All of lore.kernel.org
 help / color / mirror / Atom feed
From: Mel Gorman <mgorman@suse.de>
To: David Hildenbrand <david@redhat.com>
Cc: Marcelo Tosatti <mtosatti@redhat.com>,
	Christoph Lameter <cl@linux.com>,
	Aaron Tomlin <atomlin@atomlin.com>,
	Frederic Weisbecker <frederic@kernel.org>,
	Andrew Morton <akpm@linux-foundation.org>,
	linux-kernel@vger.kernel.org, linux-mm@kvack.org,
	Vlastimil Babka <vbabka@suse.cz>
Subject: Re: [PATCH v2 01/11] mm/vmstat: remove remote node draining
Date: Tue, 21 Mar 2023 15:20:31 +0000	[thread overview]
Message-ID: <20230321152031.2bzcury6k6aj7p6k@suse.de> (raw)
In-Reply-To: <3329f63e-5671-1500-0730-cd46ba461d04@redhat.com>

On Thu, Mar 02, 2023 at 11:10:03AM +0100, David Hildenbrand wrote:
> [...]
> 
> > 
> > > (2) drain_zone_pages() documents that we're draining the PCP
> > >      (bulk-freeing them) of the current CPU on remote nodes. That bulk-
> > >      freeing will properly adjust free memory counters. What exactly is
> > >      the impact when no longer doing that? Won't the "snapshot" of some
> > >      counters eventually be wrong? Do we care?
> > 
> > Don't see why the snapshot of counters will be wrong.
> > 
> > Instead of freeing pages on pcp list of remote nodes after they are
> > considered idle ("3 seconds idle till flush"), what will happen is that
> > drain_all_pages() will free those pcps, for example after an allocation
> > fails on direct reclaim:
> > 
> >          page = get_page_from_freelist(gfp_mask, order, alloc_flags, ac);
> > 
> >          /*
> >           * If an allocation failed after direct reclaim, it could be because
> >           * pages are pinned on the per-cpu lists or in high alloc reserves.

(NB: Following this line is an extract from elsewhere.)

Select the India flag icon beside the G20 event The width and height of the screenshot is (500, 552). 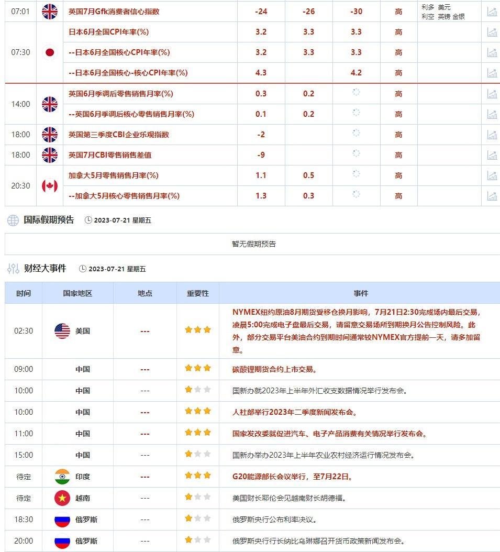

> >           * Shrink them and try again
> >           */
> >          if (!page && !drained) {
> >                  unreserve_highatomic_pageblock(ac, false);
> >                  drain_all_pages(NULL);
> >                  drained = true;
> >                  goto retry;
> >          }
> > 
> > In both cases the pages are freed (and counters maintained) here:
> > 
> > static inline void __free_one_page(struct page *page,
> >                  unsigned long pfn,
> >                  struct zone *zone, unsigned int order,
> >                  int migratetype, fpi_t fpi_flags)
> > {
> >          struct capture_control *capc = task_capc(zone);
> >          unsigned long buddy_pfn = 0;
> >          unsigned long combined_pfn;
> >          struct page *buddy;
> >          bool to_tail;
> > 
> >          VM_BUG_ON(!zone_is_initialized(zone));
> >          VM_BUG_ON_PAGE(page->flags & PAGE_FLAGS_CHECK_AT_PREP, page);
> > 
> >          VM_BUG_ON(migratetype == -1);
> >          if (likely(!is_migrate_isolate(migratetype)))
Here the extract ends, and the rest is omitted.